By Julio Guzmán
MEXICO CITY, Mexico — Mobility in Mexico City is complicated for citizens and authorities alike. The city is one of the five largest in the world, and the second-largest in the Americas, according to UN data.
One environmentally friendly option is Bamboocycles, Diego Cardenas’ company. It offers bicycles — made of 85 percent bamboo, a resistant, sugar cane-shaped root tropical plant.
Mexico’s National Institute of Statistics and Geography (INEGI) reports there were 6,149,969 vehicles registered in Mexico City in 2020, almost three times more than in 1980. Traffic has become unbearable in many parts of the city, especially during the week.

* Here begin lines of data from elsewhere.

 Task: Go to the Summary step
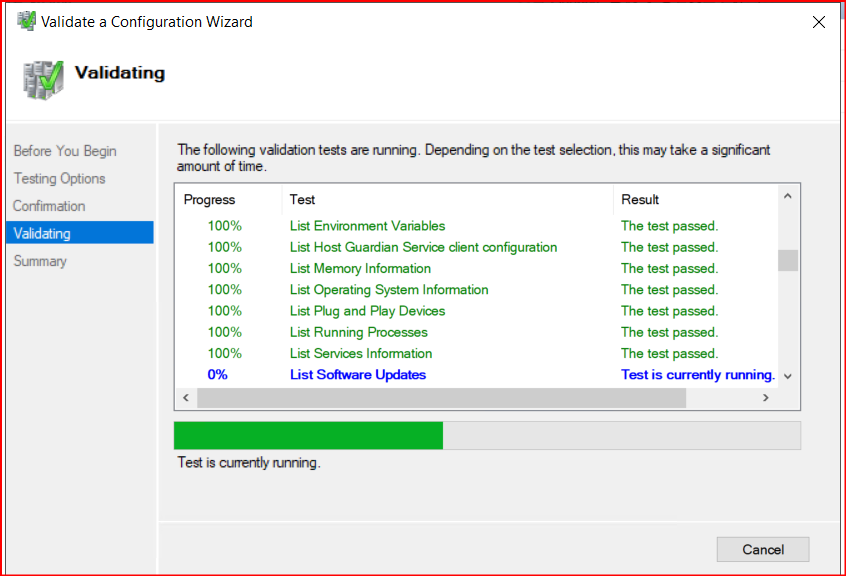pyautogui.click(x=40, y=261)
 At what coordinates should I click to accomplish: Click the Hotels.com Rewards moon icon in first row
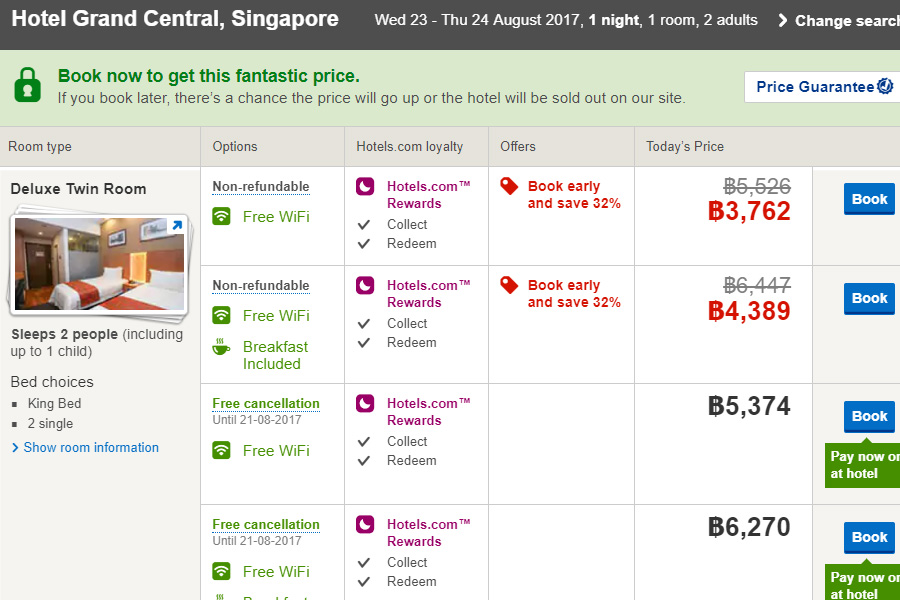[x=366, y=186]
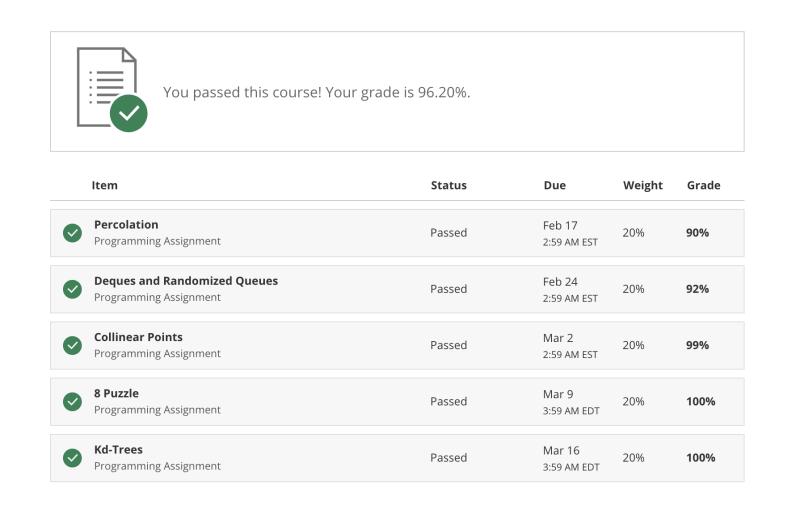Click the Mar 16 due date
This screenshot has height=525, width=800.
click(x=561, y=451)
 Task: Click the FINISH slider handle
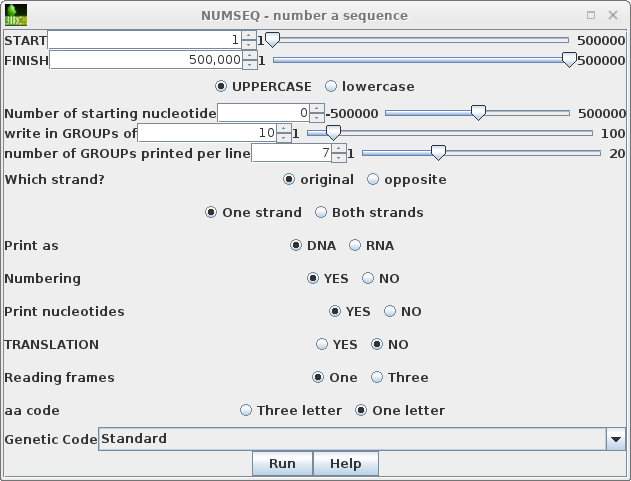tap(569, 60)
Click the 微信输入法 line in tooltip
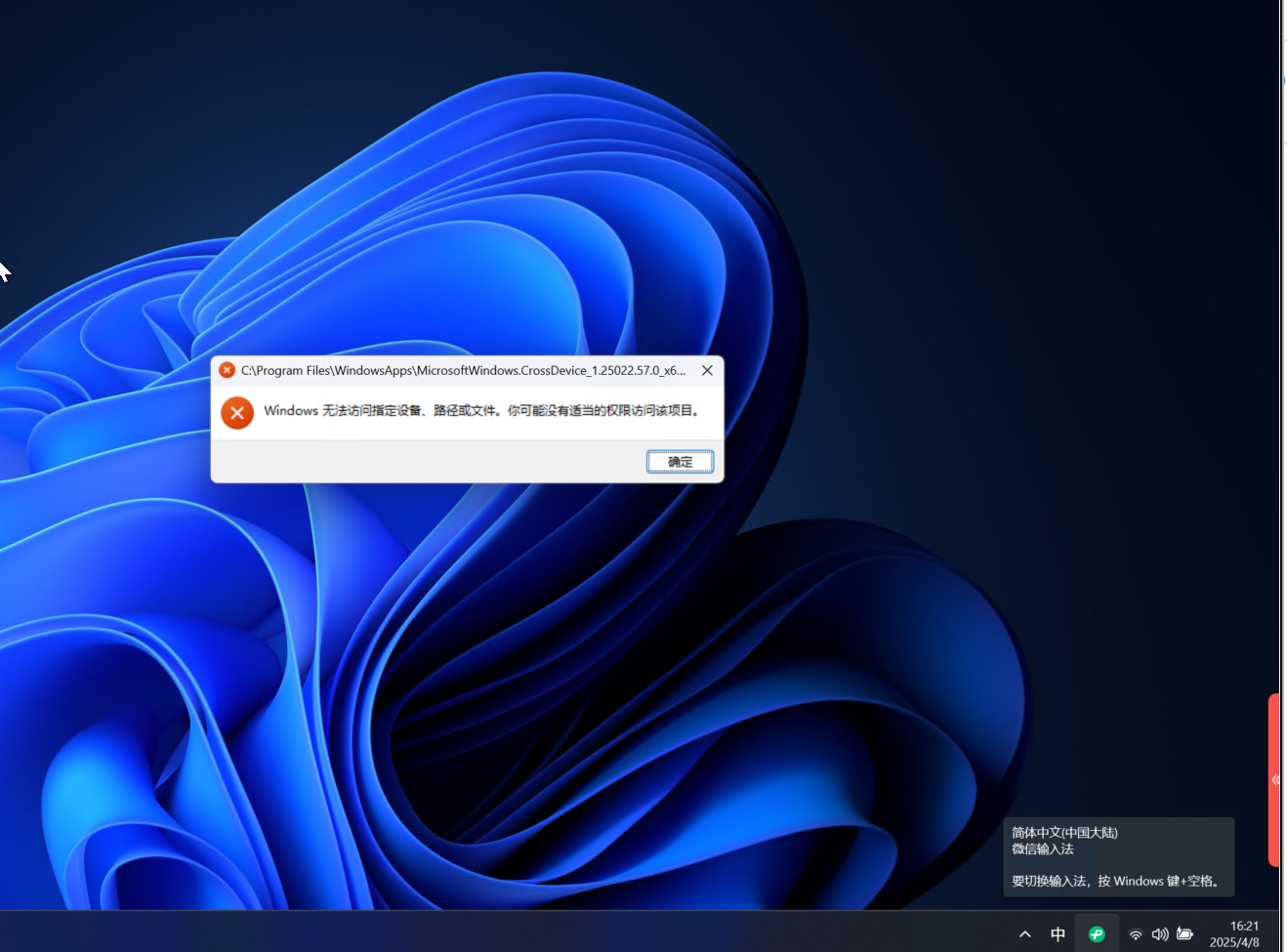The height and width of the screenshot is (952, 1287). click(x=1043, y=849)
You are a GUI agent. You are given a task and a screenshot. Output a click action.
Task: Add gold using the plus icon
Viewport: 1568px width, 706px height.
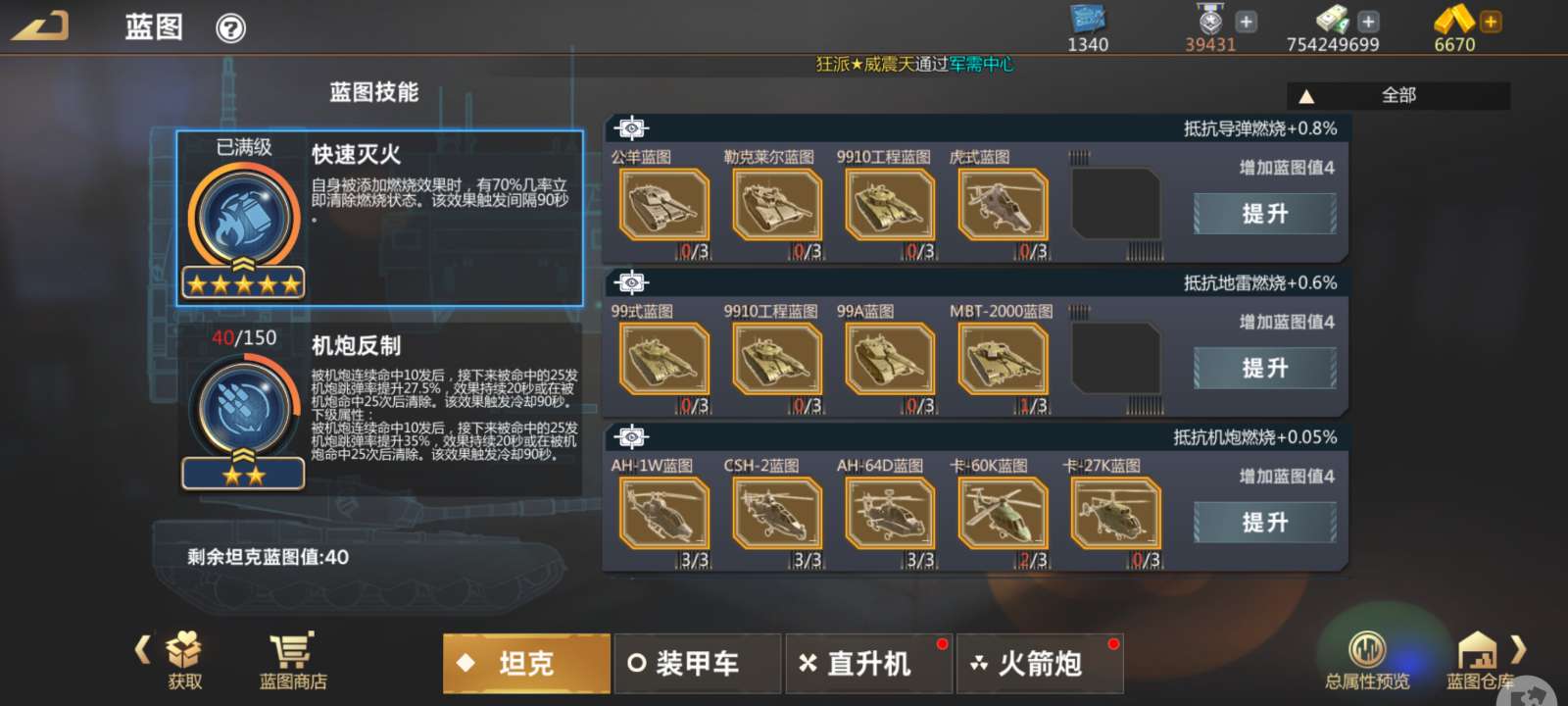[x=1491, y=21]
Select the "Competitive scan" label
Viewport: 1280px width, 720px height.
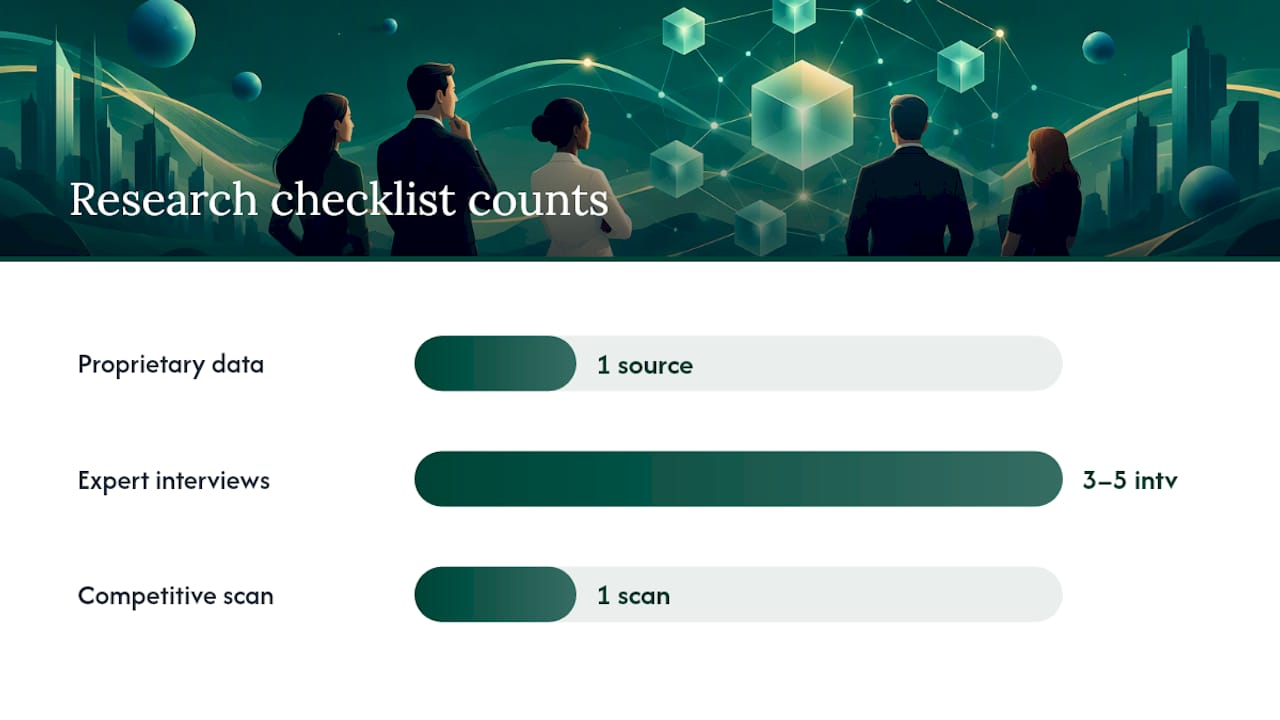(x=176, y=596)
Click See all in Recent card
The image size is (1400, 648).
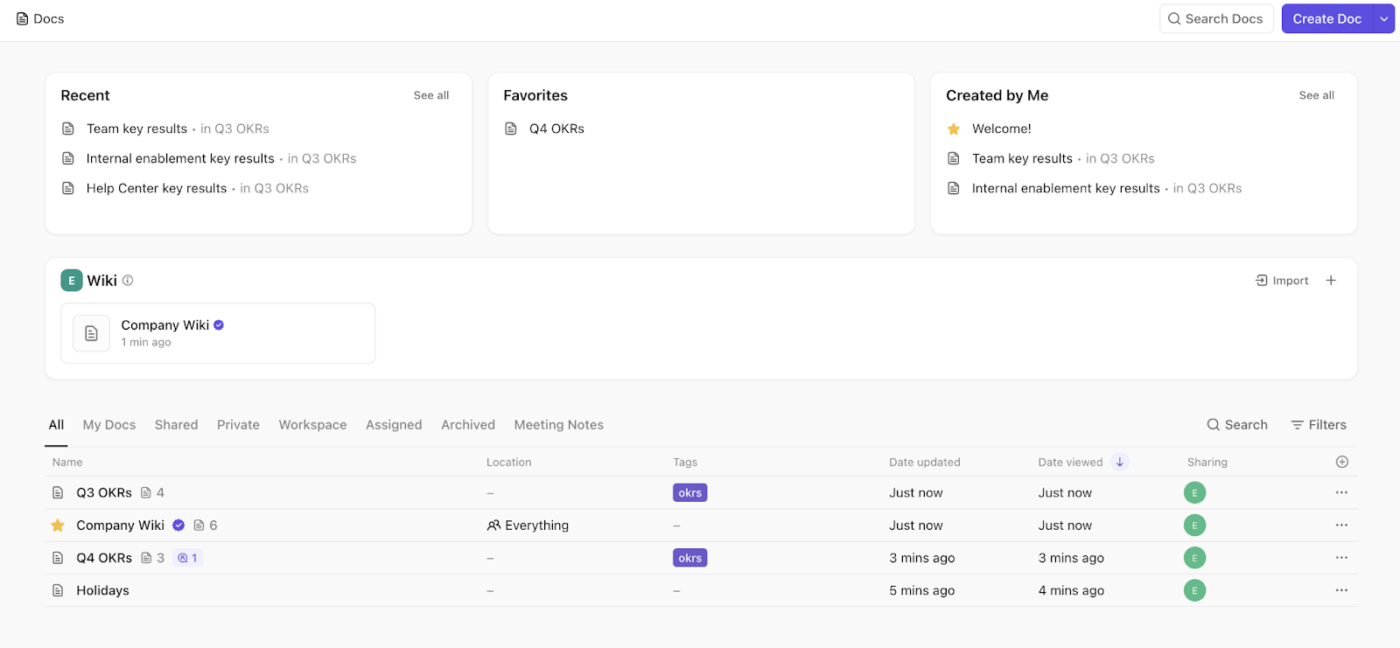(x=431, y=96)
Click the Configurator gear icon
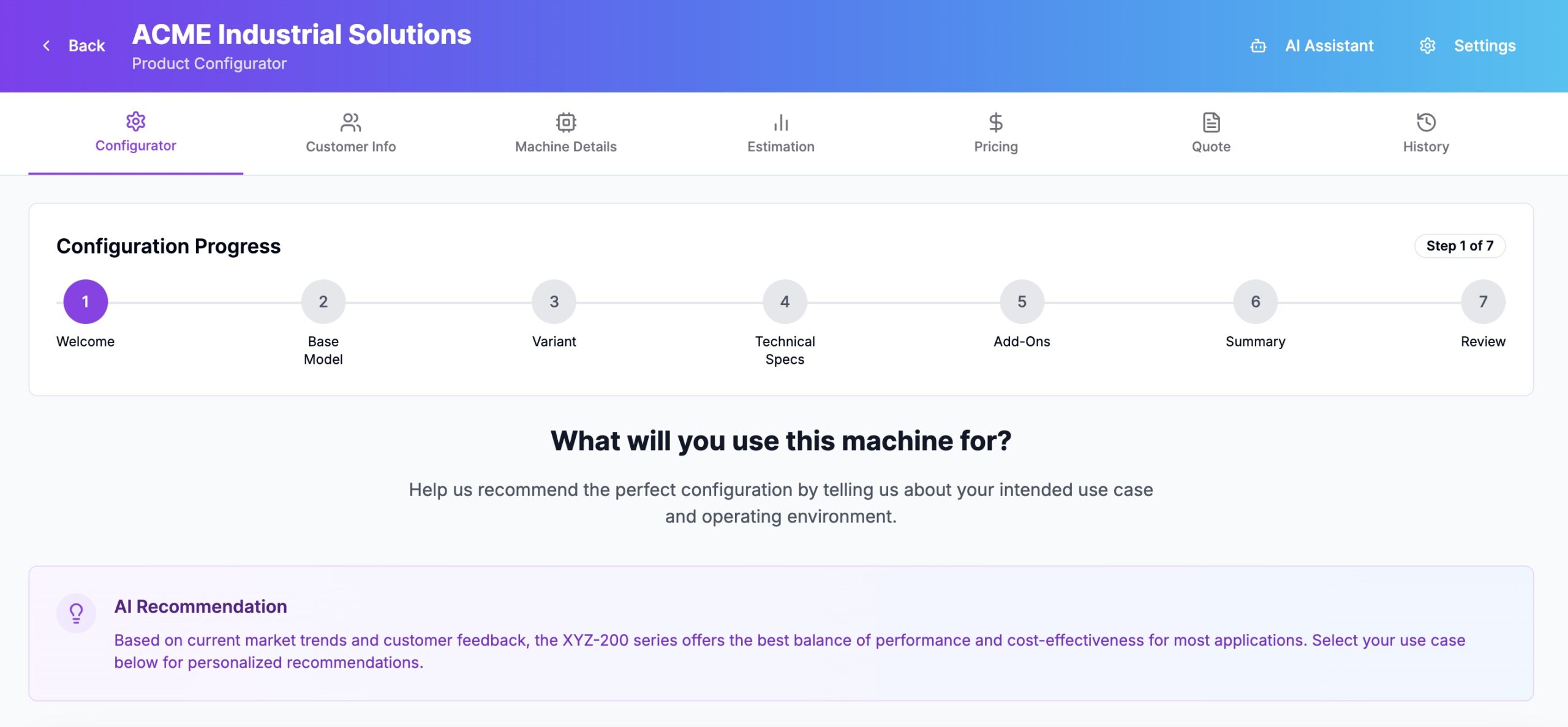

Cárdenas offers a cutting-edge solution. He says he has found high-quality bamboo that is resistant, long-lasting and environmentally friendly. It also absorbs vibrations.
“Bamboo does not suffer from fatigue. Fatigue is what happens to metal when you bend it over and over, like a piece of wire. Carbon fiber is an ultralight material, but if you hit it hard enough, it can crack. Bamboo is more resistant,” he told Zenger.
Cárdenas, an engineer graduated from the Universidad Nacional Autonoma de Mexico, started this project in December 2007. He made his first bicycle out of bamboo as part of a school project. He found a bicycle from 1890 made of bamboo and thought he could improve on the technology.
After working for three months on his first successful model, which captured people’s attention on the road, Cárdenas decided to specialize in producing bicycles in 2010. He gets the bamboo from southeastern Mexico and does not impact the environment.
“The bamboo plant produces 30 percent more oxygen than other trees. When you plant bamboo, you are actually pruning. You’re not killing a tree, like with other types of wood. In just three years, bamboo reaches maturity, unlike a pine or oak tree that takes some 15 to 40 years. I think that’s important,” he said.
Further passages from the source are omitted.